San Gabriel objects to deferral of cost recovery. It argues that water quality litigation has become an ongoing Company responsibility with no end in sight. Since San Gabriel is the plaintiff in pursuing the polluters, there is no prospect of recovering its litigation expenses from the Company's insurers. Meanwhile, interest accrues on unrecovered litigation costs. Just as the Commission has urged water utilities to actively pursue the polluters, the Commission should set rates that allow recovery of the costs incurred in that process on a current or near-current basis. Allowing relatively current recovery of accrued litigation costs will not prevent ratepayers from fully benefiting from all recoveries and certainly will not diminish the Company's incentive to seek recoveries from polluters.
We agree that a prompt amortization of the June 30, 2006 balance in the account is appropriate. The lawsuits are for current damages to wells that are, or were, in service for current customers. We believe San Gabriel is actively pursuing polluters and prompt amortization of legal costs will encourage continued pursuit. However, the record is not clear regarding the details of this account. Therefore, we will require the Company to file a new advice letter authorizing the amortization to be approved by the Water Division. The advice letter shall include a detailed description of the services provided by San Gabriel's outside counsel. The amount approved shall be recovered by surcharge.
DRA recommends that San Gabriel be allowed to continue to maintain a WQMA, so that amounts received from polluters or grants received from government agencies may benefit future ratepayers. The WQMA was established in the last GRC, with the intention that any funds received in the future from lawsuits against polluters and from grants would be included in that account and ultimately invested in remediation efforts in a way that would shield ratepayers from bearing the costs to the extent such funds were available. Some settlements have been treated as contributions toward the capital cost of facilities, thereby reducing rate base.

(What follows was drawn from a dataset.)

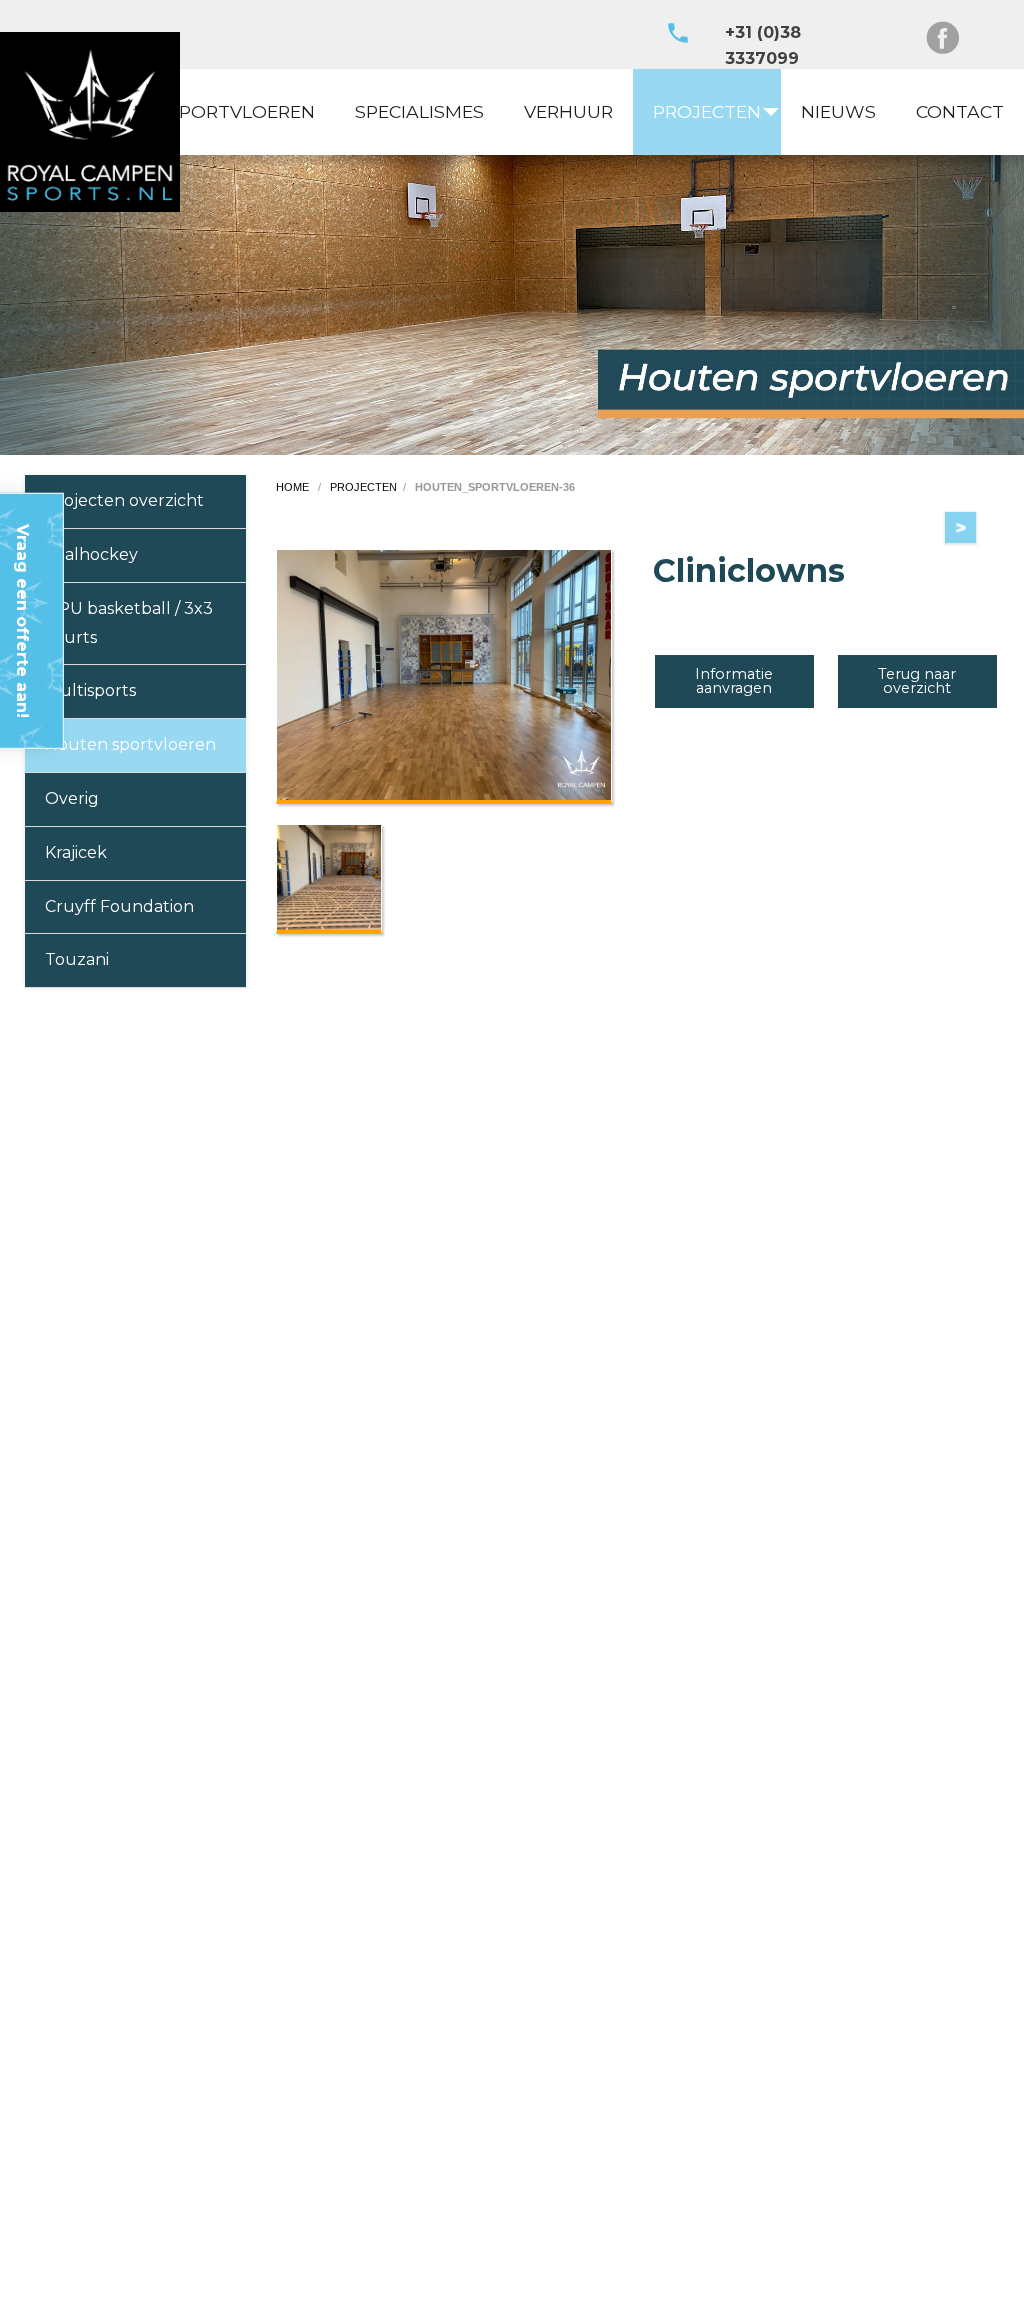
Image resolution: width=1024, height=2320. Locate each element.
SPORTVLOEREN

This account is a benefit to ratepayers. But it is only a benefit to the extent that San Gabriel accurately accounts for funds received. Our discussion of the use of such funds, set forth below, causes us great concern. Funds have been diverted from benefiting ratepayers to benefiting shareholders.
A key element in calculating revenue requirement is the net-to-gross multiplier, a factor applied to the forecast net income to calculate tax consequences of the required test year and attrition year revenue requirement. San Gabriel's proposed net to-gross multiplier is 1.800324. DRA proposed 1.77286 as the net-to-gross multiplier, the difference being DRA's use of an uncollectibles rate of 0.1951% and a deduction for qualified production activities under the Jobs Act, both items discussed above. We find the net-to-gross multiplier to be 1.772805 based on the resolution of those issues.

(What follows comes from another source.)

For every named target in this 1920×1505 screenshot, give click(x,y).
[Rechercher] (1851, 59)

In accordance with the RCP, year 2007-2008 is a test year for items related to rate base and an escalation year for all other revenue requirement components, and TY 2008-2009 is an attrition year for rate base items and an escalation year for other components. We have followed the RCP requirement for test year, escalation, and attrition factors to produce revenue requirement and rate increase calculations for escalation years 2007-2008 and 2008-2009.